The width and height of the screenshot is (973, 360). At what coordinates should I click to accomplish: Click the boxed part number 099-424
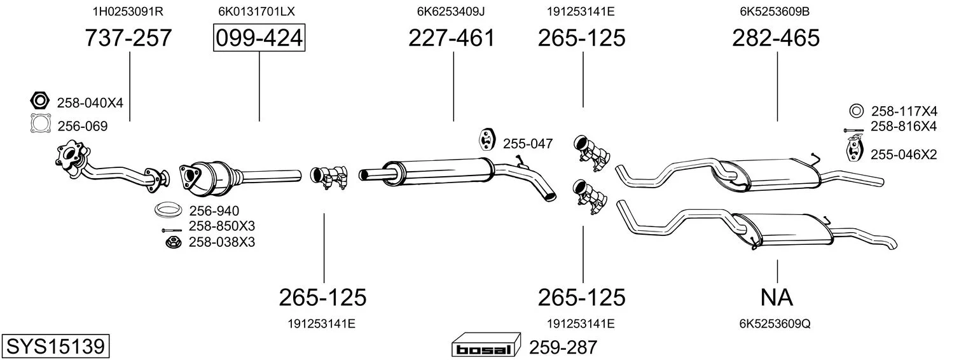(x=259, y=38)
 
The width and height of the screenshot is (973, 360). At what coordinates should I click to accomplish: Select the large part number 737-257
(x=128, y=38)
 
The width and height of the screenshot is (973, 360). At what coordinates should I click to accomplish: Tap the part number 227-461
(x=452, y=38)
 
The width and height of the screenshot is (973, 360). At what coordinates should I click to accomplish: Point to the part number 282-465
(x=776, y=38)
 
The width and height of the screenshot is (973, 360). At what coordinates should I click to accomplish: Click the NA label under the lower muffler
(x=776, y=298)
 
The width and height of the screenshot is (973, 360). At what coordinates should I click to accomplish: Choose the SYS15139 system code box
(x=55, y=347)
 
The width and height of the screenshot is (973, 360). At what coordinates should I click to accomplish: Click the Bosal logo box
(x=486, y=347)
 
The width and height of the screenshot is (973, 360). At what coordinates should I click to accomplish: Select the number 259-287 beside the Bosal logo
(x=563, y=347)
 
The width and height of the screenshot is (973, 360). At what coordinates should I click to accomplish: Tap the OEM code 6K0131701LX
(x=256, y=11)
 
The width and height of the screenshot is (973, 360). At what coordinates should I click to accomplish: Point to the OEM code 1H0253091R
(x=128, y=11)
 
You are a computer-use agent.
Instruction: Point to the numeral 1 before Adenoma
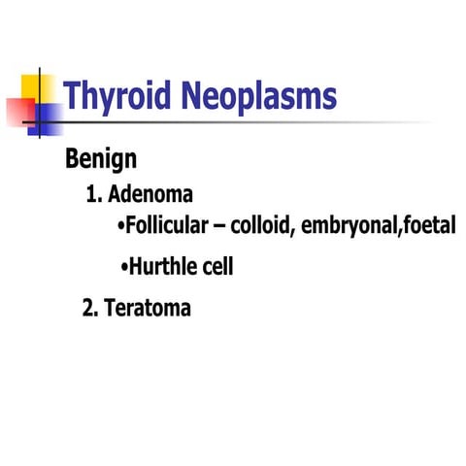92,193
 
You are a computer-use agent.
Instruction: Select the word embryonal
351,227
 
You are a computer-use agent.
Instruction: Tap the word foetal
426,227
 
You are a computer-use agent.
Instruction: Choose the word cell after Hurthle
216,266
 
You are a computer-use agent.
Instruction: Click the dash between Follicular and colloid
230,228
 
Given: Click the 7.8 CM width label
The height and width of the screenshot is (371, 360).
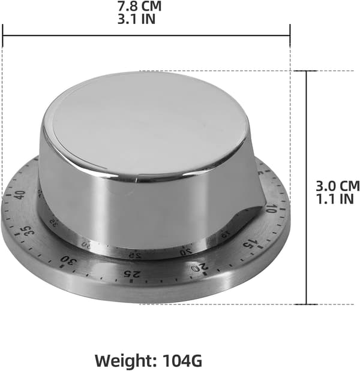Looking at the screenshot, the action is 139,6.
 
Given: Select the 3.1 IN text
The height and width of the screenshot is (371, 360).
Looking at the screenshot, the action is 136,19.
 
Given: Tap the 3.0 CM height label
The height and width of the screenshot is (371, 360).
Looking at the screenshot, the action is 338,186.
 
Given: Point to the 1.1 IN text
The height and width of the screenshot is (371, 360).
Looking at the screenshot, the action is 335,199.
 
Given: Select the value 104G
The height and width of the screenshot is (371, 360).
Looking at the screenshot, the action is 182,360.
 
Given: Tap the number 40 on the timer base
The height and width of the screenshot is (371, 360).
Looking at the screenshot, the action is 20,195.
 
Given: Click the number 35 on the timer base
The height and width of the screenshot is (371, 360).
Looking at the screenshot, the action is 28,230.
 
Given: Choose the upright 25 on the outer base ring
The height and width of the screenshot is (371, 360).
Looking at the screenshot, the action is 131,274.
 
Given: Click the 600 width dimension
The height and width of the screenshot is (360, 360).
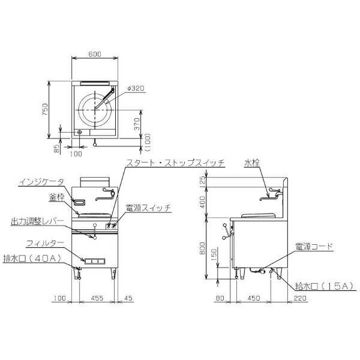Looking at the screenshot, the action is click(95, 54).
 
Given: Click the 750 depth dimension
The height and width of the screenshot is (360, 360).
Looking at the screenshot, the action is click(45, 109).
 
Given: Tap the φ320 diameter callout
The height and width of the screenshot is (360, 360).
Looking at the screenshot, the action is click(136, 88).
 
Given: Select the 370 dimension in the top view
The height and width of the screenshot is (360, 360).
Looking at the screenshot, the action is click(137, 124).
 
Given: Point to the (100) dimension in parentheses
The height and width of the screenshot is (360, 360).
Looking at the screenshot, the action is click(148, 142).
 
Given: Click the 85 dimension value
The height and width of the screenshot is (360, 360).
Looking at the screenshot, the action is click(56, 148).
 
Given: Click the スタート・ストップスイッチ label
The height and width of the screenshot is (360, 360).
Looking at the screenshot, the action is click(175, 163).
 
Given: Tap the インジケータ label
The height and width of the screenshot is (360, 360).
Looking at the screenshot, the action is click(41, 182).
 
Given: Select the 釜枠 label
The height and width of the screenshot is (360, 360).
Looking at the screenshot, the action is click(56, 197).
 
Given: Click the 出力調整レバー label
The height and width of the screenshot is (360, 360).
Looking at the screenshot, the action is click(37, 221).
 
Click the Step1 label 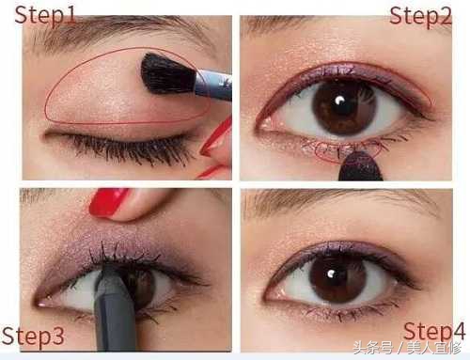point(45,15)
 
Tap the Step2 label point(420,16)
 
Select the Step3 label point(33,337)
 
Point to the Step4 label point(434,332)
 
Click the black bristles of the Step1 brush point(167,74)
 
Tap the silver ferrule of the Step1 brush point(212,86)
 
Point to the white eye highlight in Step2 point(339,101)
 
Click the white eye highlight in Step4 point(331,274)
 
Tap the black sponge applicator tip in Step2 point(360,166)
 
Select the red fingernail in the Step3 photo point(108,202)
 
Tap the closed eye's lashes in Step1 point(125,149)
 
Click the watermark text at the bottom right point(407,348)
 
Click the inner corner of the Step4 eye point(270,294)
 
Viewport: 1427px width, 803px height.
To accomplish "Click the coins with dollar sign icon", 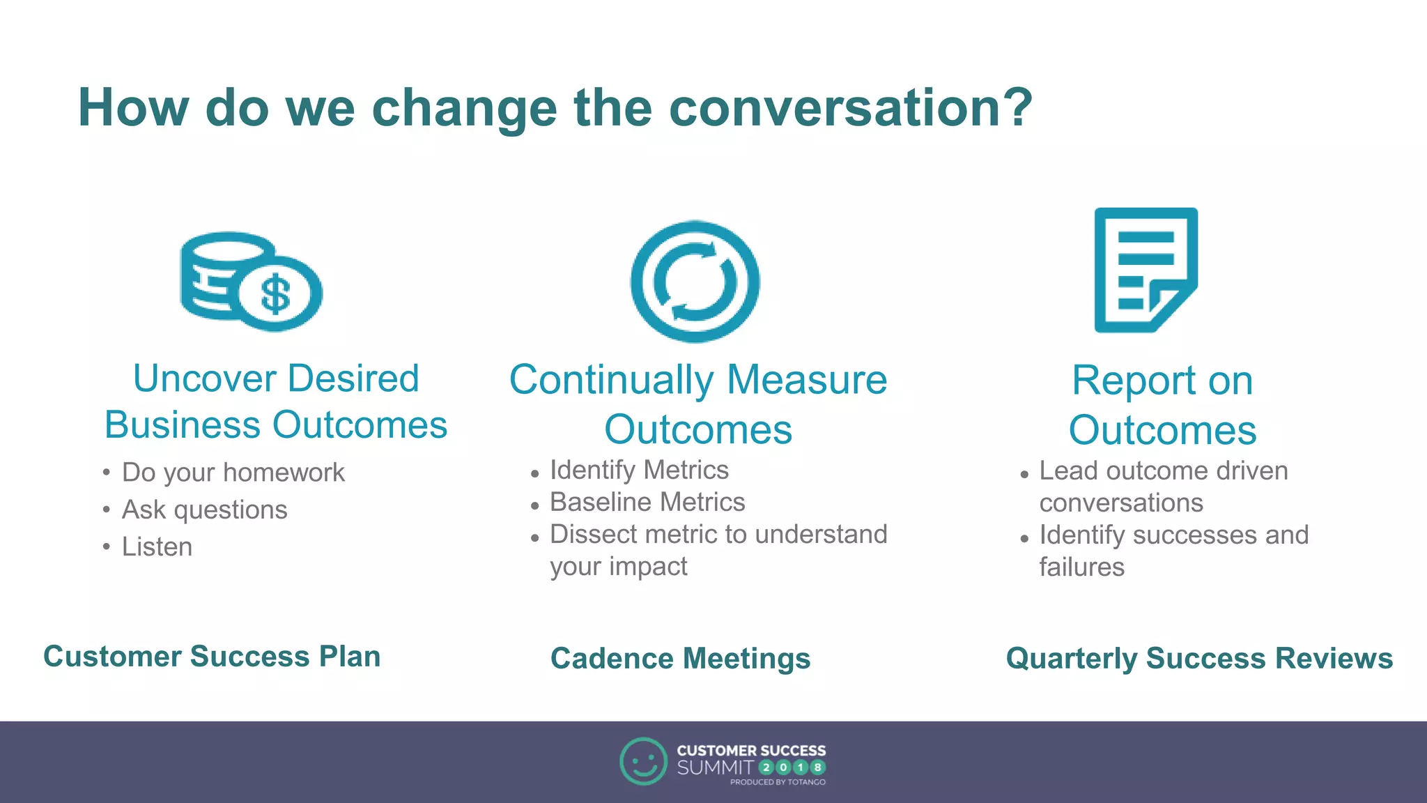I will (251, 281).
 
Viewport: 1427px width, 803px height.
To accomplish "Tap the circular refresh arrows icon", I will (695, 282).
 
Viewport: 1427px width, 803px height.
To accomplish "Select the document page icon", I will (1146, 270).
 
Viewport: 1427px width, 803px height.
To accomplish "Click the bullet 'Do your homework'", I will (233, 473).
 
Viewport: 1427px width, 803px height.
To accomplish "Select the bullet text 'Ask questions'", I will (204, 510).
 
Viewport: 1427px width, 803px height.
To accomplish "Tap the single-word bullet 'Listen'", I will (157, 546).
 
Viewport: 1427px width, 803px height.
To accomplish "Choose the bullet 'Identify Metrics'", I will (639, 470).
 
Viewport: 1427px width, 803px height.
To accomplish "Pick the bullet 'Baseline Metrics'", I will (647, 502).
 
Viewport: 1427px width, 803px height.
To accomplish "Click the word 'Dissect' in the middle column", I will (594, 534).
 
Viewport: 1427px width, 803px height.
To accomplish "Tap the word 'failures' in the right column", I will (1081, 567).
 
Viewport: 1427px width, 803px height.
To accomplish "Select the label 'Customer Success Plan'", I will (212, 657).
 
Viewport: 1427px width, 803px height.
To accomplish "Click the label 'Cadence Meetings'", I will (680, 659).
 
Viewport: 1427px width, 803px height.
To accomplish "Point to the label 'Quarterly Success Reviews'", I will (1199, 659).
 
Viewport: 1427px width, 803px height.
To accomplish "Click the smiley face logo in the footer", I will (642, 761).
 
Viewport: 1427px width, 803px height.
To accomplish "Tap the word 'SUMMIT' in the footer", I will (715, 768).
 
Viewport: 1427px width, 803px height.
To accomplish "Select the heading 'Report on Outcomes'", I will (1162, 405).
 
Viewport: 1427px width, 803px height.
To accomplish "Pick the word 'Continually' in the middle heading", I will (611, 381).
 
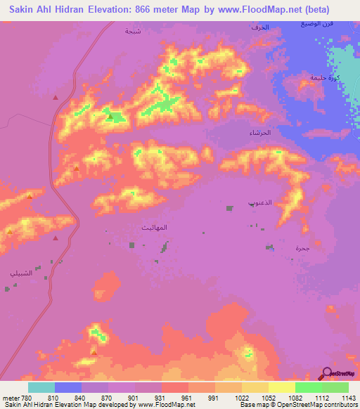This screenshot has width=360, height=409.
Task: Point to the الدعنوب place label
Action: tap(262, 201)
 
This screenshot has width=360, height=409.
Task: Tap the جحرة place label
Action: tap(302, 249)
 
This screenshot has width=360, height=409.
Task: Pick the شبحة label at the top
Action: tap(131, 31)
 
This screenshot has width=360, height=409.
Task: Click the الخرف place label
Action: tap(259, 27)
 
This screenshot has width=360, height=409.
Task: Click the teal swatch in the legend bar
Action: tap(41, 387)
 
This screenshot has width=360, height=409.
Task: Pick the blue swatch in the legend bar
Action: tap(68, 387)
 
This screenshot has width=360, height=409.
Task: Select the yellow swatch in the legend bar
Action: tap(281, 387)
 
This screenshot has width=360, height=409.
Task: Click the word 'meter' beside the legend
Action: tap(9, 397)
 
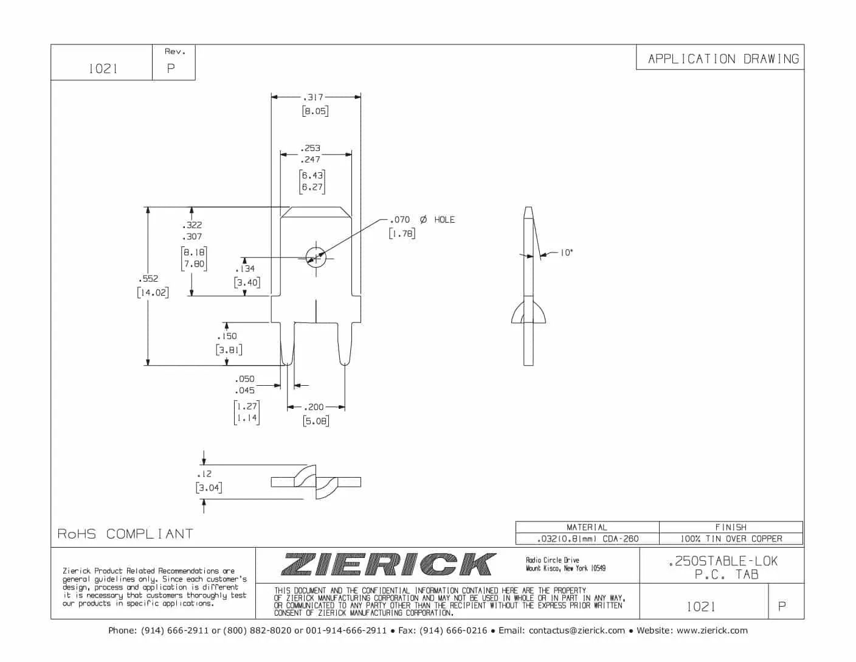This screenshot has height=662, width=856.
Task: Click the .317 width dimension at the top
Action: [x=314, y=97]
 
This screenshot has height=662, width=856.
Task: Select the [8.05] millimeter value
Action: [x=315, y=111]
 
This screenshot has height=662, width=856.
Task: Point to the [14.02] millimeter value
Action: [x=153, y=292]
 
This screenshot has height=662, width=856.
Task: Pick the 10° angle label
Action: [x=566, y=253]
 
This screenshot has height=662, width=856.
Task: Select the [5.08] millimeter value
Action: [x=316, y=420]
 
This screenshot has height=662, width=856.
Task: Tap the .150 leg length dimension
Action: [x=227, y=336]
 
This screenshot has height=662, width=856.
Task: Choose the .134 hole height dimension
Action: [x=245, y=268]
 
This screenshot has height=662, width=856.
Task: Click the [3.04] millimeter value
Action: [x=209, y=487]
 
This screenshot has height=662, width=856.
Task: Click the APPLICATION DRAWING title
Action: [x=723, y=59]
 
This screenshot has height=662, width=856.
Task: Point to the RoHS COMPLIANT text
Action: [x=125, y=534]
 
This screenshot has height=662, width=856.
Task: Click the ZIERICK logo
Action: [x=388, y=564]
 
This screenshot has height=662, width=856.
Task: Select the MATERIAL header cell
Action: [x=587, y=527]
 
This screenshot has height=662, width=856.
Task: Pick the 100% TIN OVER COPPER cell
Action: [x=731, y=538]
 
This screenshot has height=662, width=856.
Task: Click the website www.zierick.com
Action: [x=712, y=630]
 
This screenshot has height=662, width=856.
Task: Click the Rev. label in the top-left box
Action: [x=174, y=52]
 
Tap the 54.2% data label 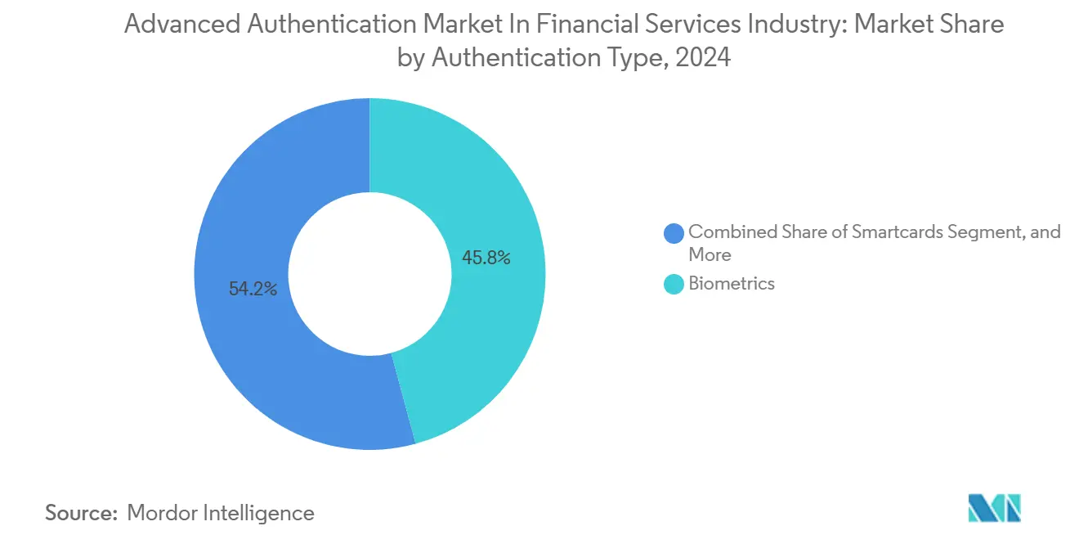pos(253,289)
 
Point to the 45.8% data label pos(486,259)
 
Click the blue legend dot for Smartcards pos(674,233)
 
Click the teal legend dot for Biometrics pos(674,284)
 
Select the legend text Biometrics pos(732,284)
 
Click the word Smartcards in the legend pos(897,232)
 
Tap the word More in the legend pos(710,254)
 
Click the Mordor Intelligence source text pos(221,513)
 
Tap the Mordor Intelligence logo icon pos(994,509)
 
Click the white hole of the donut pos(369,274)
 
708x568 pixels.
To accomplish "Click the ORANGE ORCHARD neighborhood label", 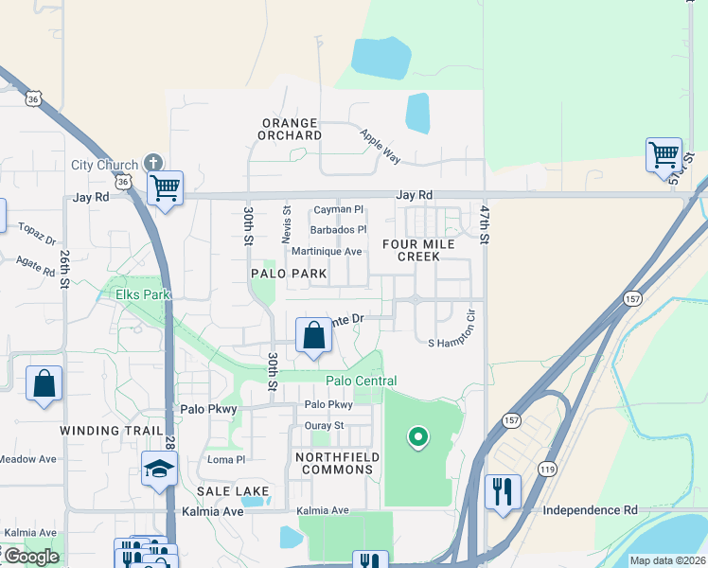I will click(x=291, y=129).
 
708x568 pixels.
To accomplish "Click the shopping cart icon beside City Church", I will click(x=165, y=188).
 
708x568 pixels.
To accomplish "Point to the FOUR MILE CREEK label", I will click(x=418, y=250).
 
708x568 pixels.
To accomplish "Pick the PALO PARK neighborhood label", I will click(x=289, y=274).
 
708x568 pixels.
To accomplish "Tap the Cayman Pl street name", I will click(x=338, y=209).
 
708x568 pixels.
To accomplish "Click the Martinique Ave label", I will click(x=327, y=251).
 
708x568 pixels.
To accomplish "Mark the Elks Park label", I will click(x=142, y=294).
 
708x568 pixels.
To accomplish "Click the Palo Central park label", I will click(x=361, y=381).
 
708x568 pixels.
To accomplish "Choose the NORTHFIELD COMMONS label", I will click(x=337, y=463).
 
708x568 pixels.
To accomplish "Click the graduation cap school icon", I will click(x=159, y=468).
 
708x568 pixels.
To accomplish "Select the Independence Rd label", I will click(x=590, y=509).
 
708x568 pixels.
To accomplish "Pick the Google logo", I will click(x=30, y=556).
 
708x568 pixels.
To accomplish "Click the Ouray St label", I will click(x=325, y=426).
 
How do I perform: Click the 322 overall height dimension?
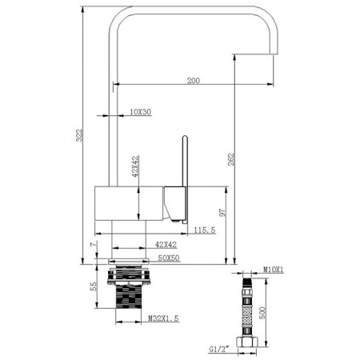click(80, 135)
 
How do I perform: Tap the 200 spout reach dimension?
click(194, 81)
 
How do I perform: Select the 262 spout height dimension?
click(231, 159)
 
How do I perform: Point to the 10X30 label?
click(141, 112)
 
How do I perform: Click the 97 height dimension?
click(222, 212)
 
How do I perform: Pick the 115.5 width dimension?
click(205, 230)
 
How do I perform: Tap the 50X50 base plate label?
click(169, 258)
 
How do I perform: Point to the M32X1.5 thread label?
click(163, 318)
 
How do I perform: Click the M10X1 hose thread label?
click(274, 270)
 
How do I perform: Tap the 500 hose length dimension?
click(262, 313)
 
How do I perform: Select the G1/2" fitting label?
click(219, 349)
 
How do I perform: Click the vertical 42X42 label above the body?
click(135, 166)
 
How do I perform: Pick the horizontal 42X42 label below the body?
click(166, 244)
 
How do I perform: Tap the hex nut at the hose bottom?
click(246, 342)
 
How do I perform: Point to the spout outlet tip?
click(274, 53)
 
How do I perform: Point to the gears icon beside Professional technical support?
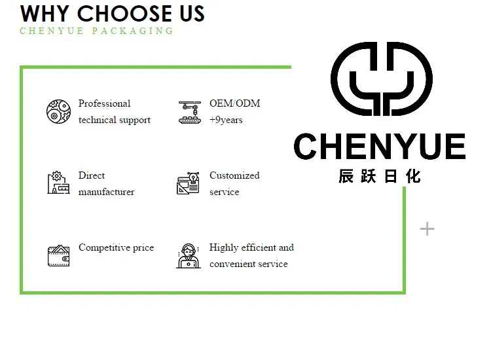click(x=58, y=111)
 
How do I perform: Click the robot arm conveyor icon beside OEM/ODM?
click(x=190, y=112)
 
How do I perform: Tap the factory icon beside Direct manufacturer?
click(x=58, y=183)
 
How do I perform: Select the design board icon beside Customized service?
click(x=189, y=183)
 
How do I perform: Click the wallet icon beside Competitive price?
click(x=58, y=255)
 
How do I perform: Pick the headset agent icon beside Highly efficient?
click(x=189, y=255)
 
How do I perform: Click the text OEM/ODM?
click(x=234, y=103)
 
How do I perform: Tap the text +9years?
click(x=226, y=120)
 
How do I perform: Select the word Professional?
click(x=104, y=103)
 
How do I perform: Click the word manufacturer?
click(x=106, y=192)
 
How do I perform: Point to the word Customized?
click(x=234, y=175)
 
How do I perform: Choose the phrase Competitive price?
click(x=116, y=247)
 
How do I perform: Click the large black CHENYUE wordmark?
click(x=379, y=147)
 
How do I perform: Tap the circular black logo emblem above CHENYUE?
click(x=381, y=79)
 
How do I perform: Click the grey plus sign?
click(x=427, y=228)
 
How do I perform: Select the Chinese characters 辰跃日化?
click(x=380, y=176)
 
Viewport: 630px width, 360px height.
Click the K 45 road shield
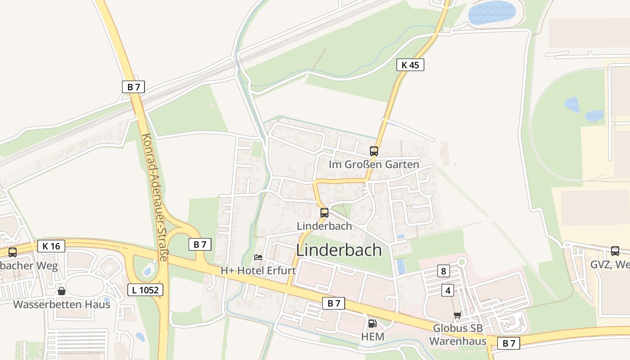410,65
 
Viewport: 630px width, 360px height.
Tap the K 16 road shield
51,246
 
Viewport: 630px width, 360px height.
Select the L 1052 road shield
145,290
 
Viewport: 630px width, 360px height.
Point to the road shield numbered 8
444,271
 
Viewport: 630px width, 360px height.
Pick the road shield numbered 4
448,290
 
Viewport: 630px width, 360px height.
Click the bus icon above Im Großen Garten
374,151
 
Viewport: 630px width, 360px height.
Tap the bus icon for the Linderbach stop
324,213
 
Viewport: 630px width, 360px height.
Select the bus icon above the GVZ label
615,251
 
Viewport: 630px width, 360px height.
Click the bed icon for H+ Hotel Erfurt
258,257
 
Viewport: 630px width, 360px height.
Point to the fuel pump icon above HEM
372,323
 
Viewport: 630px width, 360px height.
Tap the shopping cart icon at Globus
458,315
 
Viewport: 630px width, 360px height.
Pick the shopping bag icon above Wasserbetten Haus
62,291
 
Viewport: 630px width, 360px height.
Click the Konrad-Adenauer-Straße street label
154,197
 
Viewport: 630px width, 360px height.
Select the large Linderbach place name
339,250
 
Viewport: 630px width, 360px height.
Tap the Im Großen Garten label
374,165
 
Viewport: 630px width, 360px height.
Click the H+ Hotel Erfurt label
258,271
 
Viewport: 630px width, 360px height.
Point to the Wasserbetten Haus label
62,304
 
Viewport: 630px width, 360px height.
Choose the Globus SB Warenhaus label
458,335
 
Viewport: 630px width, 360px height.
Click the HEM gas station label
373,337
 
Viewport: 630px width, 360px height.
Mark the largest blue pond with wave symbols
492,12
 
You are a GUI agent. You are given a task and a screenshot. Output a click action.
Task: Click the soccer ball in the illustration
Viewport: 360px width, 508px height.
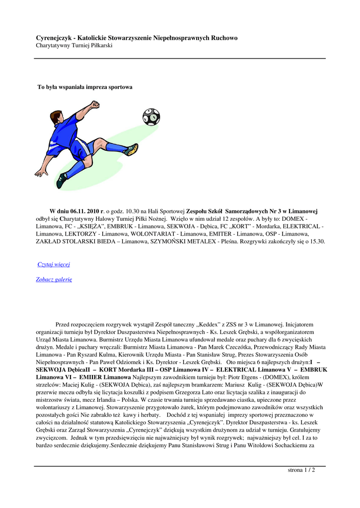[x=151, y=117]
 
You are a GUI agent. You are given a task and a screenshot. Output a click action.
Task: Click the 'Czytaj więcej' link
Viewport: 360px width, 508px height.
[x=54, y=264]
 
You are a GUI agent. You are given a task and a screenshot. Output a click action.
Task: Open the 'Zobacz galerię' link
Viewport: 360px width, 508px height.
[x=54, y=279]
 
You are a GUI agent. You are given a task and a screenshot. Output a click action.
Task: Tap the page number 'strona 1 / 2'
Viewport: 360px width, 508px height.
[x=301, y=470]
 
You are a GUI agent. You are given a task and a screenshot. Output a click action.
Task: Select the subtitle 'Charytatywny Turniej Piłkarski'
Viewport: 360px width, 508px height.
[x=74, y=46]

Aim: Copy the listing from its start through the line containing "(x=776, y=298)", inclusive, renaming "part number" to "item number" throughout and changing nothing else. Leave the pictures out.

The completed task:
The width and height of the screenshot is (973, 360). At what coordinates should I click to accomplish: Click the boxed item number 099-424
(x=259, y=38)
 
The width and height of the screenshot is (973, 360). At what coordinates should I click to accomplish: Select the large item number 737-257
(x=128, y=38)
 
The width and height of the screenshot is (973, 360). At what coordinates should I click to accomplish: Tap the item number 227-461
(x=452, y=38)
 
The width and height of the screenshot is (973, 360). At what coordinates should I click to accomplish: Point to the item number 282-465
(x=776, y=38)
 
The width and height of the screenshot is (973, 360). At what coordinates should I click to accomplish: Click the NA label under the lower muffler
(x=776, y=298)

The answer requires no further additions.